Así lo estipula el artículo
24 de la pieza legislativa, que señala, además, que quien alquila no deberá
realizar modificaciones que alteren la distribución del inmueble, sin
autorización del propietario o arrendador.
La ley también indica que a
la hora de mudarse, el inquilino deberá devolver el inmueble en las mismas
condiciones que fue entregado y recibido.
Cuando la persona decida
mudarse en la propiedad, el dueño exigirá, como depósito, un monto no mayor de
dos meses del precio del alquiler. Esta garantía podrá ser depositada en una
entidad bancaria y luego de terminado el contrato, el inquilino lo devolverá o
autorizará a la persona a retirarlo.
De igual forma, la ley
señala que el reajuste del precio de alquiler del inmueble estará sujeto al
acuerdo entre las partes.
“En el caso de que el
inmueble esté destinado a vivienda y el reajuste no se haya acordado
expresamente, este no podrá exceder del diez por ciento (10 %) del monto de la
renta”, dice la ley.
Aunque ambas partes acuerden
el tiempo de duración del contrato, en el caso de viviendas o apartamentos, el
tiempo que durará el arrendamiento será de al menos un año y en caso de
inmuebles destinados a comercio o actividad sin fines de lucro, de dos años.
La ley señala que este plazo
se estipulará en el contrato y se prorrogará de forma automática “cuando las
partes no hayan manifestado su voluntad de no renovarlo”.

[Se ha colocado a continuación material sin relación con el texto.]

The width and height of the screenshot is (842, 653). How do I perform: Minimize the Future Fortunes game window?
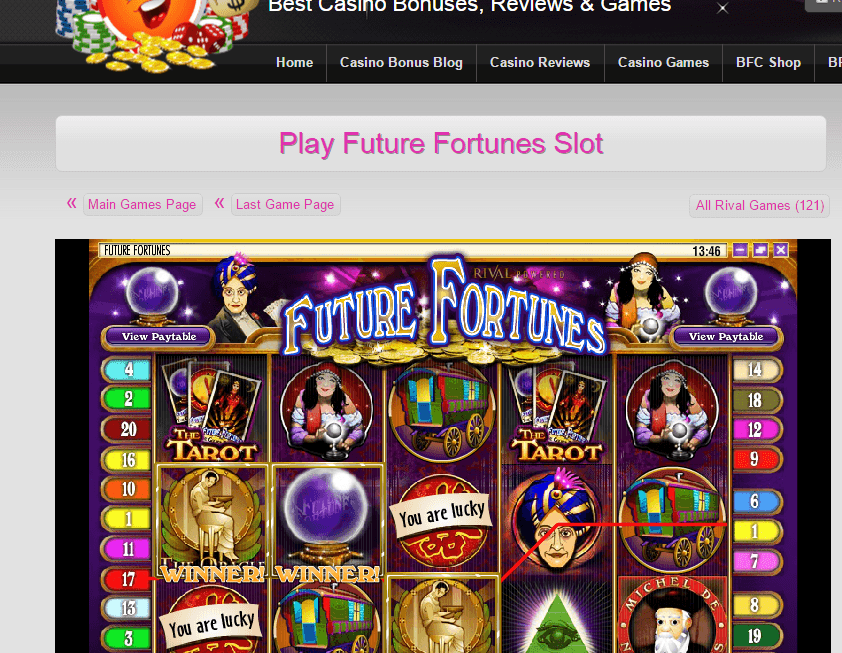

Un contrato de alquiler se
dará por terminado bajo varias condiciones: cuando así lo estipulen las partes,
por la llegada del término convenido, previa denuncia de una de las partes; por
la pérdida del inmueble alquilado por caso fortuito o causa de fuerza mayor que
destruya o haga inhabitable el inmueble; por el incumplimiento de pago y demás
obligaciones derivadas del contrato de alquiler y cuando el bien alquilado se
utilice para un uso ilícito.
Esta regulación señala que
si una persona fallece mientras esté vigente el contrato de alquiler sus
familiares más cercanos como cónyuges, hijos, podrán ocuparlo, “siempre que se
garantice al propietario el pago del precio del alquiler”.